* _Work to be completed_
Please edit the material, starting at the line that has "The height and" and continuing through the end, so that "screenshot" becomes "image" with nothing else changed. Leave the pictures out of your answer.

***** Listed entries

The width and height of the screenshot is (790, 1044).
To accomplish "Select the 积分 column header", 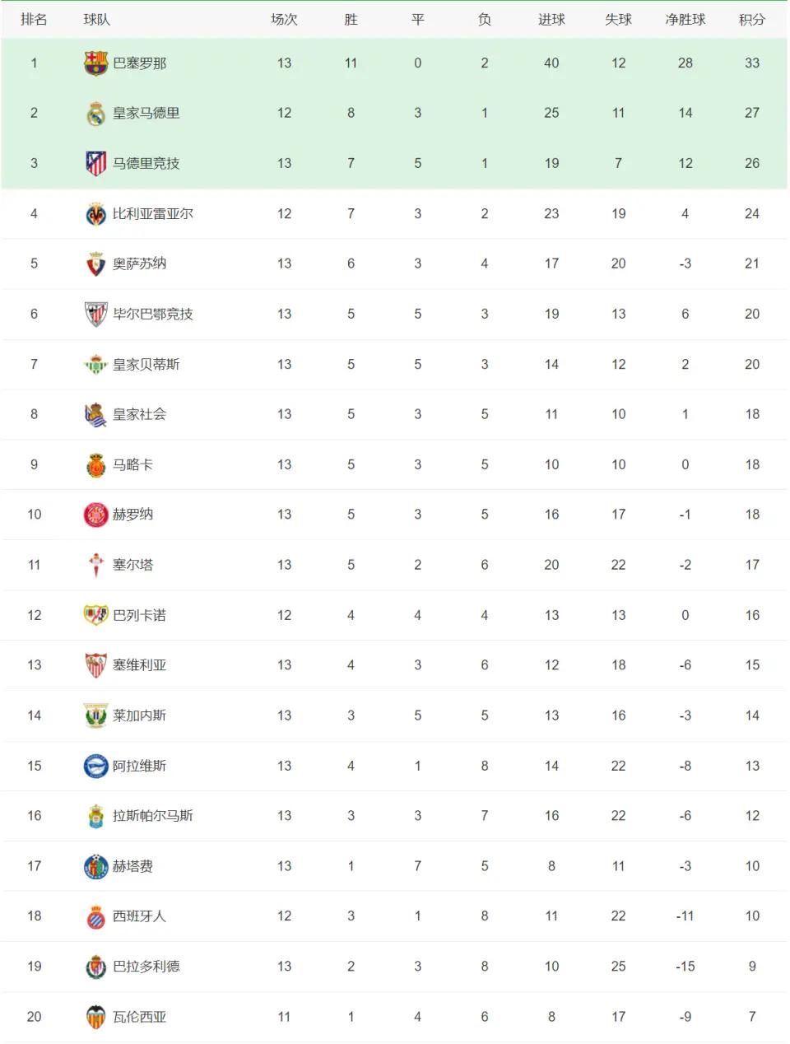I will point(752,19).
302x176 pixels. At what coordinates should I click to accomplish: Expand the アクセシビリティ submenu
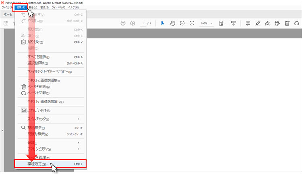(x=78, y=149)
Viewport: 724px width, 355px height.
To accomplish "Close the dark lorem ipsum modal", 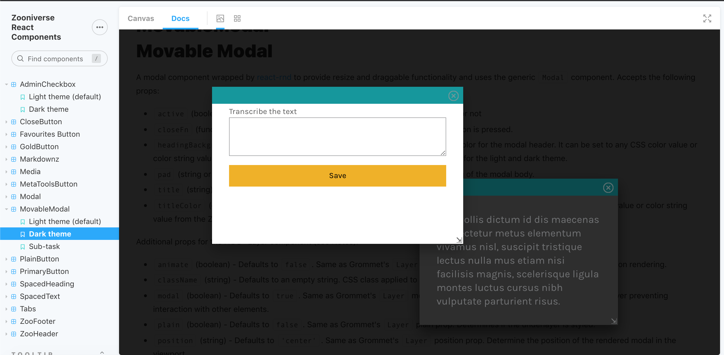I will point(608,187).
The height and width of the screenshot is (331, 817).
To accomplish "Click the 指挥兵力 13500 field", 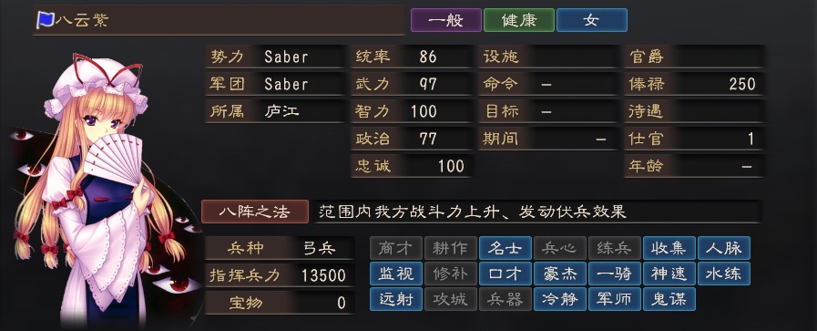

**********

* _Correct result_
The height and width of the image is (331, 817).
To accomplish "Click the 指挥兵力 13500 field", 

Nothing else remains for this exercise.